*** Opening AVAILABLE DATA ***

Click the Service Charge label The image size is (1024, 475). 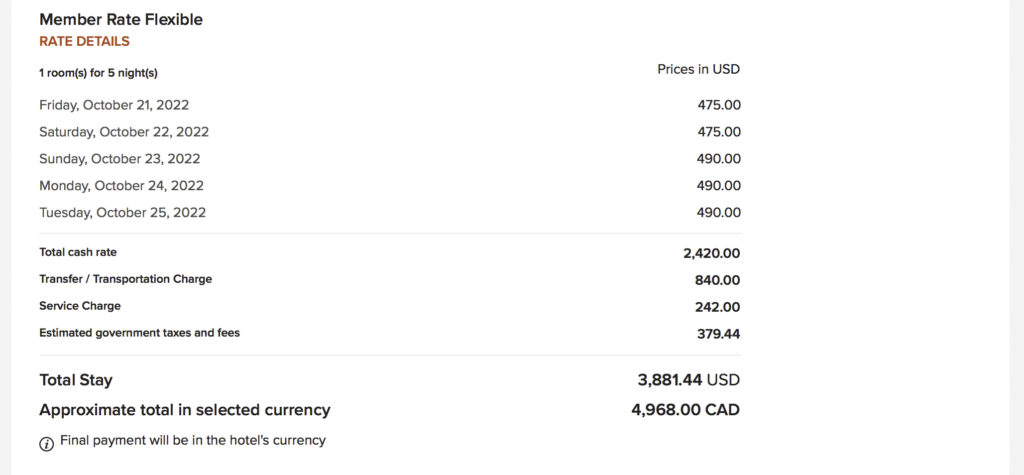[x=80, y=306]
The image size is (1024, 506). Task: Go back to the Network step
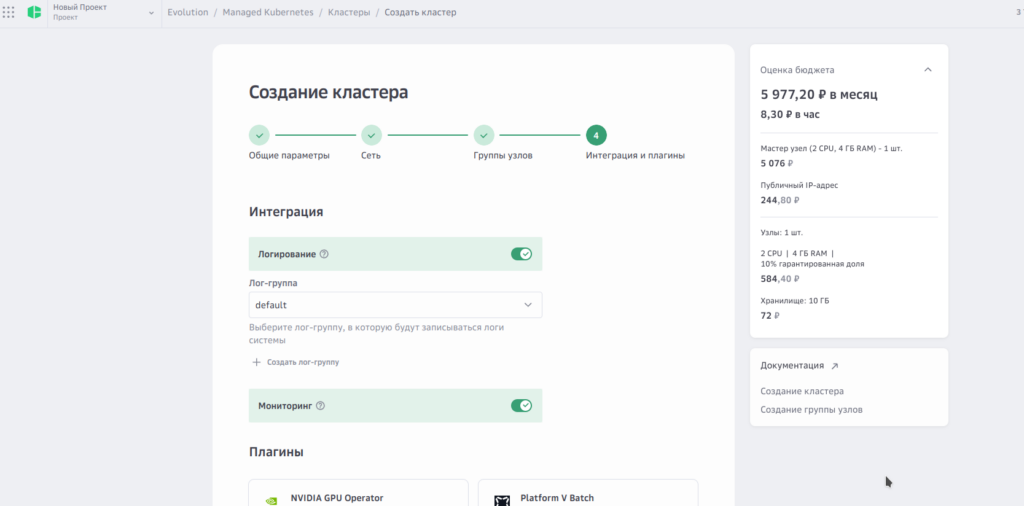point(371,135)
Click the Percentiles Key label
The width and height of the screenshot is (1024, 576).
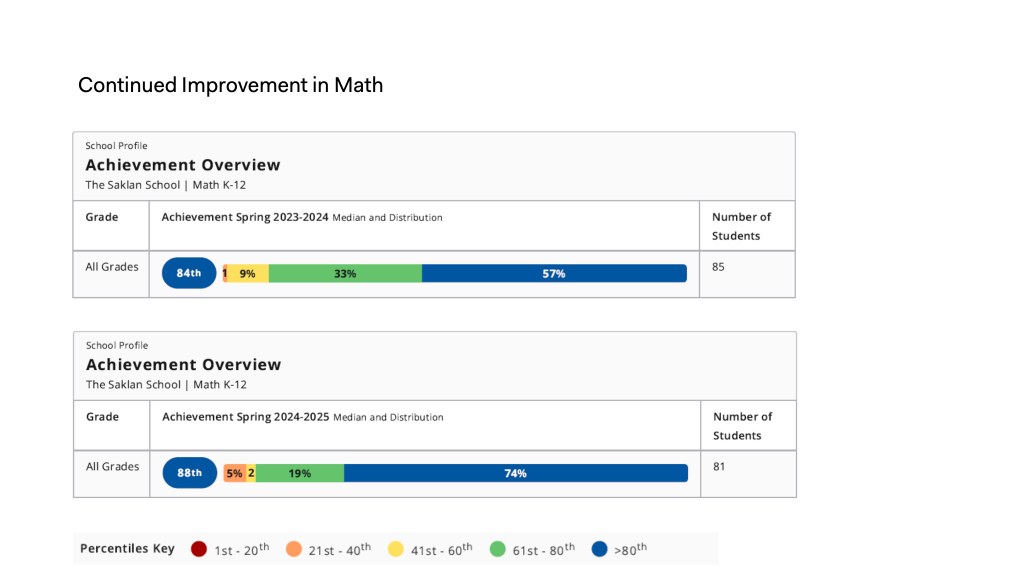(x=127, y=549)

*** Closing AVAILABLE DATA ***

WORK REQUEST: Ignoring the pictures, write out word for word only the lines from the one containing "The width and" through the last line of the data, both ends included.

SOLUTION BELOW:
The width and height of the screenshot is (1024, 576).
(x=127, y=549)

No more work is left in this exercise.